WT’s nursing graduates include notables Anita Perry, former First Lady of Texas and longtime healthcare advocate who also was part of the first graduating class in 1974; and Casie Stoughton, director of public health for the City of Amarillo, who provided oversight during the region’s COVID-19 response.

“WT has had a strong legacy of producing very qualified and high-level practicing registered nurses,” Shipp said.

In 2021, WT’s nursing program relocated to the Baptist Community Services Nursing Education Floor on the second floor of the Harrington Academic Hall WTAMU Amarillo Center in downtown Amarillo. The program currently includes a faculty and staff of 25, with a total of 662 students enrolled from pre-nursing to graduate level.

Admittance into the program has nearly doubled in the past two years since Jeffreys was named department head. As hospitals in the region faced nursing shortages, WT sought to respond by creatively expanding the program.

“Right now, we’re focused on strengthening the degree offerings and leaving our mark on healthcare in the Texas Panhandle,” Jeffreys said.

Not to Ourselves Alone

That “mark” is distinctive.

WT’s philosophy of nursing education is aimed not just at training nursing skills, but modeling nursing values, Jeffreys said.

“We want to demonstrate to each individual student genuine concern and kindness, because our hope is that they will demonstrate those qualities to their patients. It’s a purposeful effort, and it’s part of the success of our students.”

That motto—which Jeffreys said reflects the culture of the Texas Panhandle—is etched on every nursing graduate’s pin.

The pin, specially designed by Eddie Garner, another 1974 graduate of the nursing program, features the Latin phrase, “Non Nobis Solum.” It means, “Not to ourselves alone.”

“That’s what nursing exemplifies for me,” Shipp said. “It is a profession, a job—but we’re doing it to serve others. To care for others and respond to their needs.”

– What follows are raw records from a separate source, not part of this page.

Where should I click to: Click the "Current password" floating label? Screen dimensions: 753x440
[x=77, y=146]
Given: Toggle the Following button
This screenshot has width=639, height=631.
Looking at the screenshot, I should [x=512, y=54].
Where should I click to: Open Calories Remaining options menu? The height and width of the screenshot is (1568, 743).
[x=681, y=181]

The nursing program’s handbook summarizes the program’s holistic approach this way: “We believe caring, commitment, honesty, integrity, dependability, respect, responsibility, accountability and initiative are values which are central to nursing scholarship.”

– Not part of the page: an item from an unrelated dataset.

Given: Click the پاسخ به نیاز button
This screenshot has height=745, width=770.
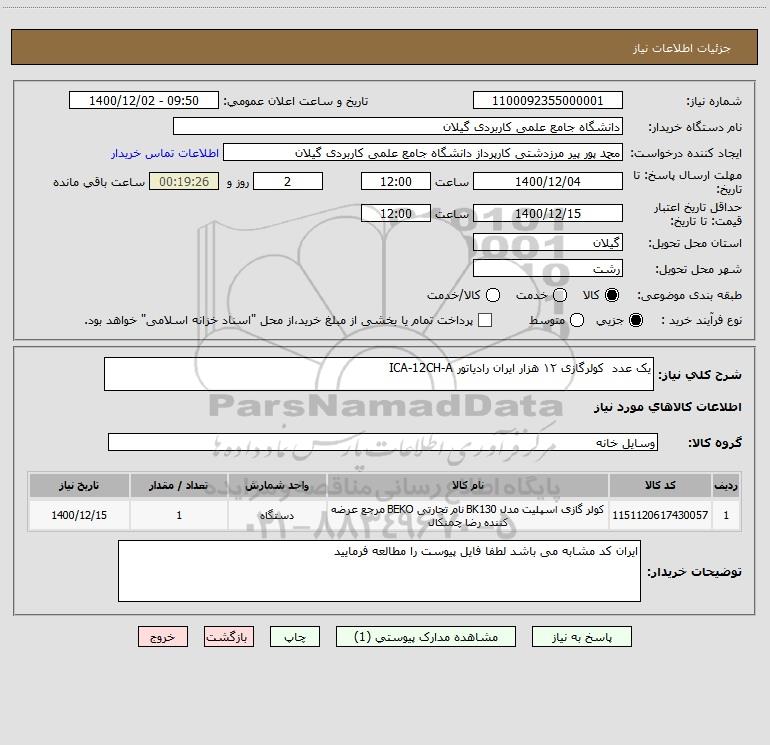Looking at the screenshot, I should pyautogui.click(x=581, y=636).
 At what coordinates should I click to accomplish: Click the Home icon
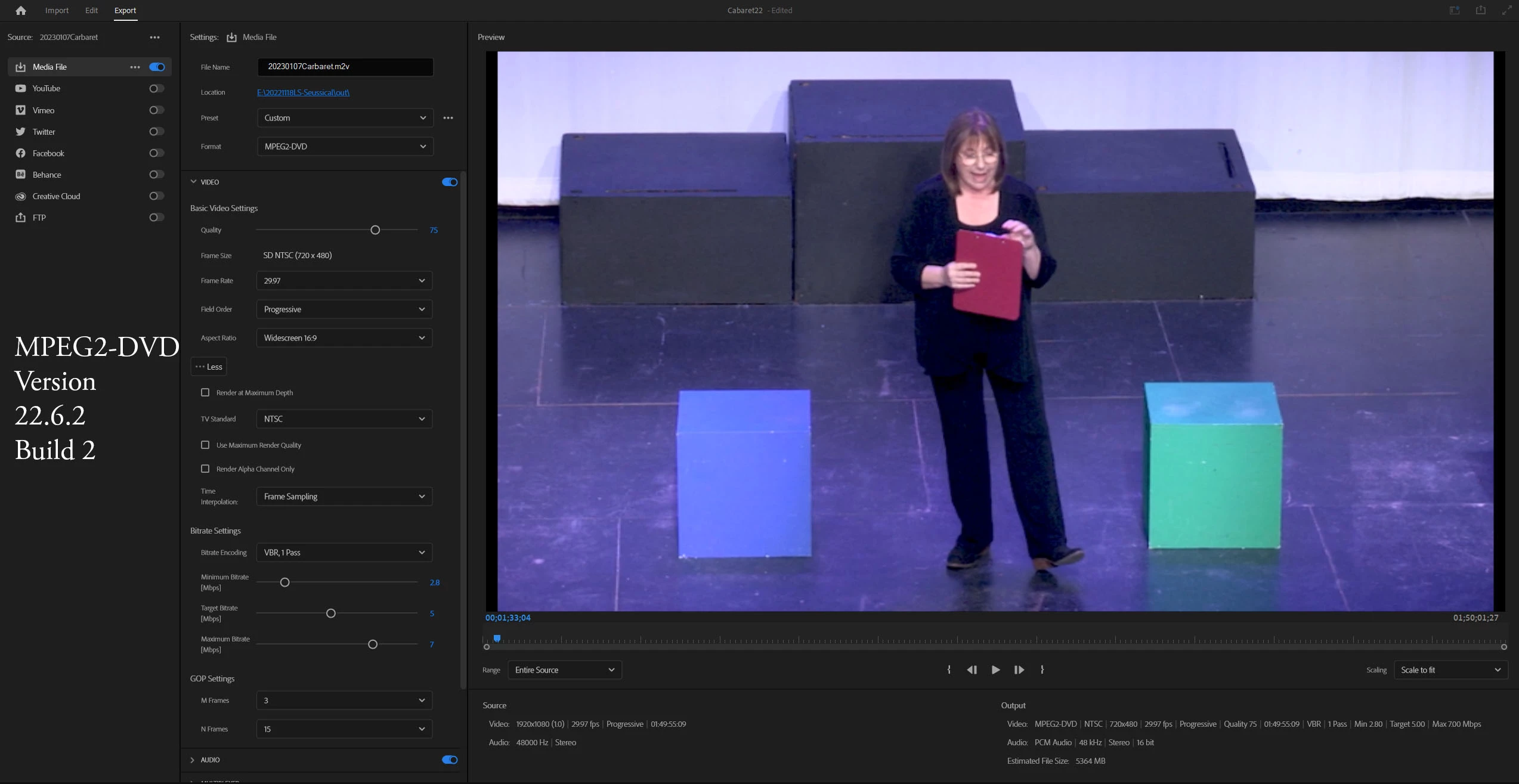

Davenport estimates she has helped educate more than 2,000 nurses during her tenure — and those values are impressed on each one.

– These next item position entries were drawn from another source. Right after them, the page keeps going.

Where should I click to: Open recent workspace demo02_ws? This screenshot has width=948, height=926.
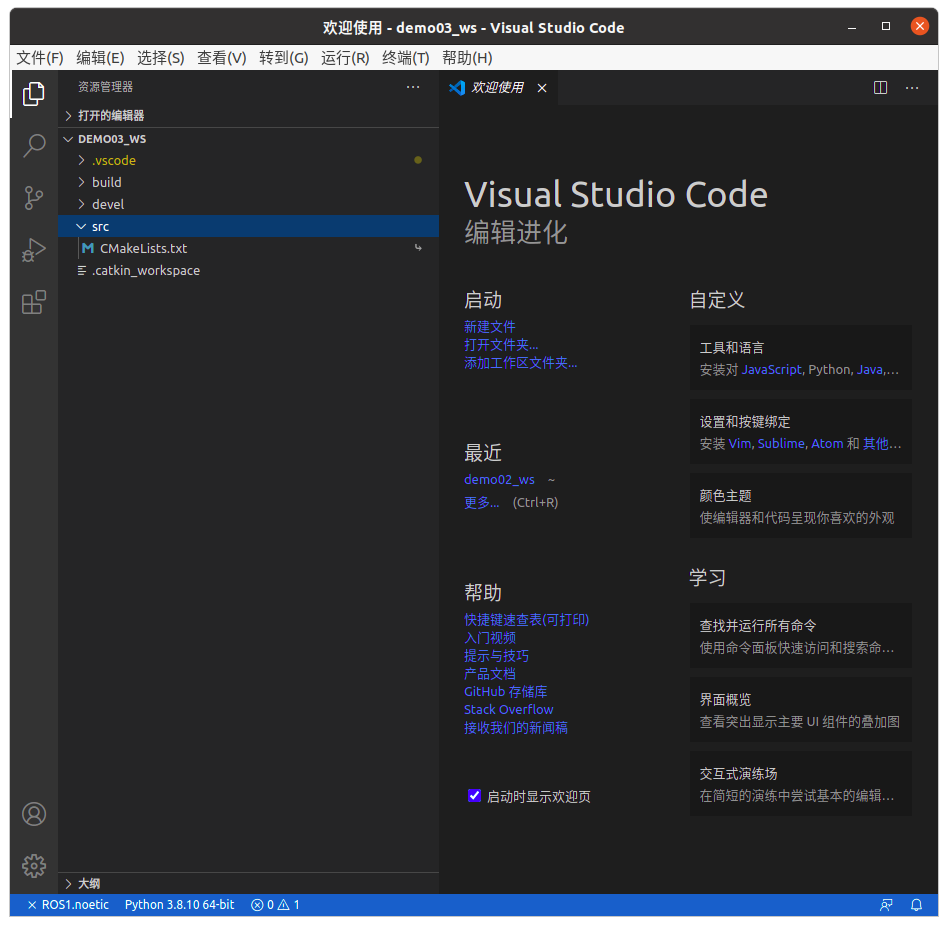[x=499, y=479]
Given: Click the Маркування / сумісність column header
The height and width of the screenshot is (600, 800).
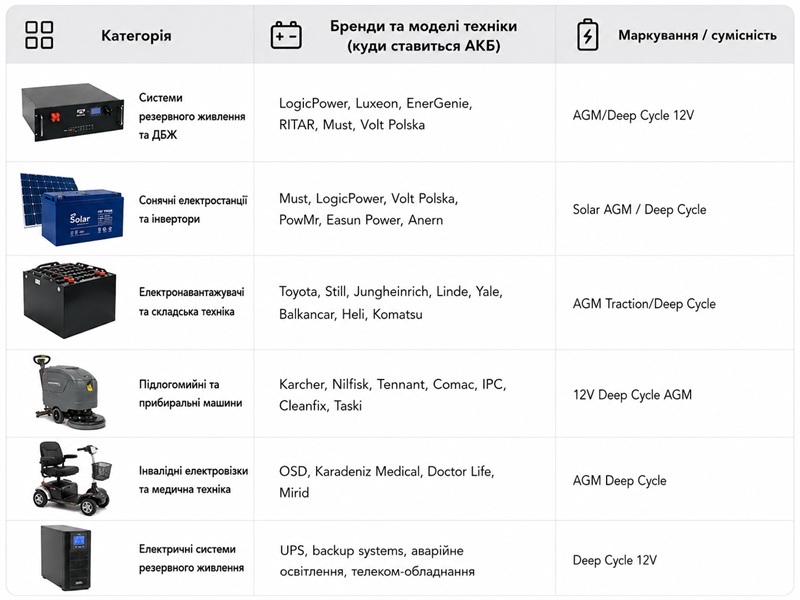Looking at the screenshot, I should (697, 35).
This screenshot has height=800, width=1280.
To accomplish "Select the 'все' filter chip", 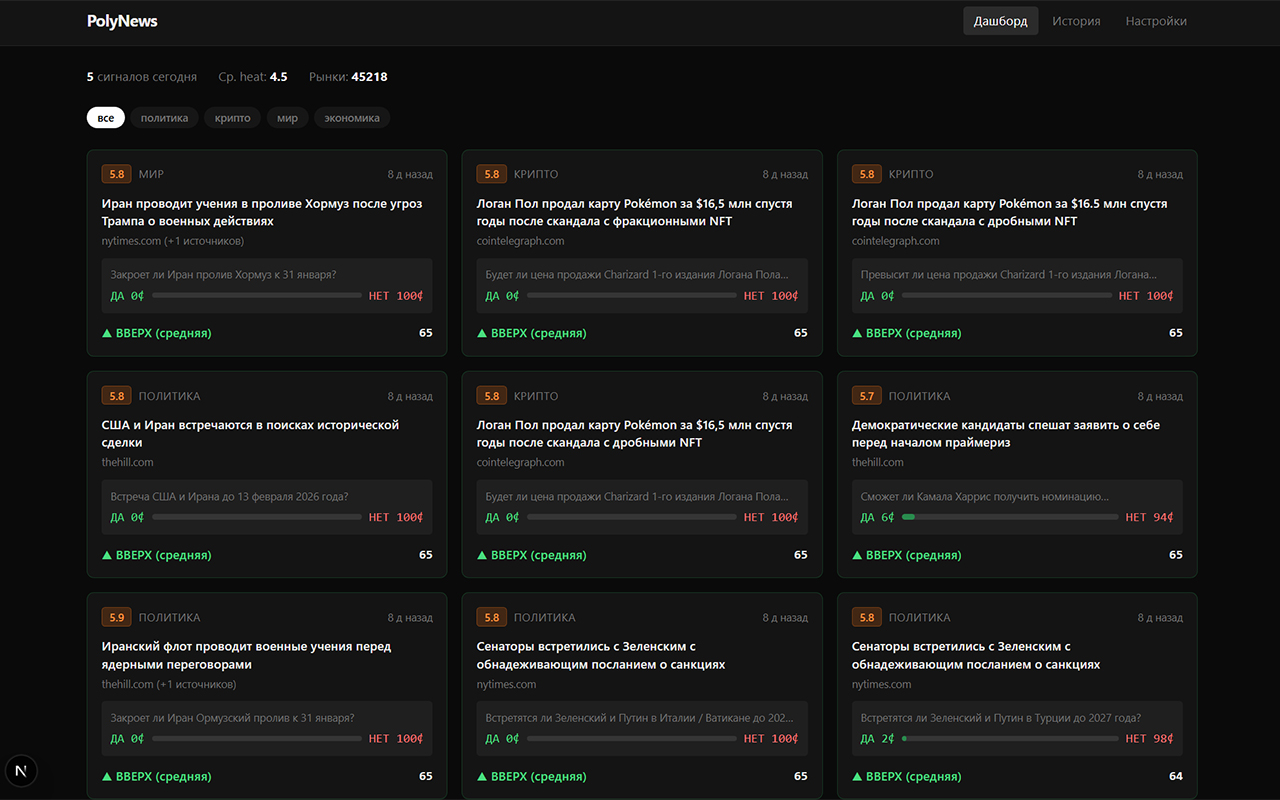I will pyautogui.click(x=105, y=118).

“Our graduates have the right mentality for taking care of people,” she said. “The students have heart. They have compassion. They really are excellent.”

‘WT Has Prepared Me’

“Nurses are the constant in healthcare,” Shipp said. “They’re the ones who staff hospitals 24/7 – they’re foundational.”

And yet, nurses are in high demand. Texas faces one of the worst nursing shortages in the U.S., which means that educating new nurses is crucial, especially in rural areas like the Texas Panhandle.

“For the most underserved areas, it’s critical that we continue to train nurses,” Jeffreys said.

Gage Climer, 22, graduated from WT this May, and before the end of the month, he had finished his first week as a nurse in the surgical intensive care unit at Northwest Texas Healthcare System in Amarillo.

Climer is not the only WT nursing graduate who opts to remain and work in the region. WT currently provides about 70 percent of nurses employed throughout the Texas Panhandle.

“I grew up here,” said Climer, who is from Bushland. “And for me to get a degree here, and then use that degree in the community, helping people heal, that’s important to me.

“And from everything I’ve seen so far, WT has prepared me for working in healthcare.”

Davenport boasted that WT’s affordability and the nursing program’s quality examination pass rates are two factors that make WT an exceptional choice for prospective nursing students.

And a bachelor’s degree in nursing adds significant value in the workforce.

“When you have nurses who are prepared at the bachelor’s level, statistics show that those nurses can greatly improve patient longevity and quality of life.” Jeffreys said.

WT’s commitment to offering a high-quality nursing program will continue as the university enters the next 50 years.

“I want to become the best nurse possible,” Climer said. “I want to provide care and touch as many lives as I can. To use my skills to make the community a better place. And WT has given me that opportunity.”


Photo: Faculty and staff from the WT Department of Nursing pose in this undated photo from the 1980s.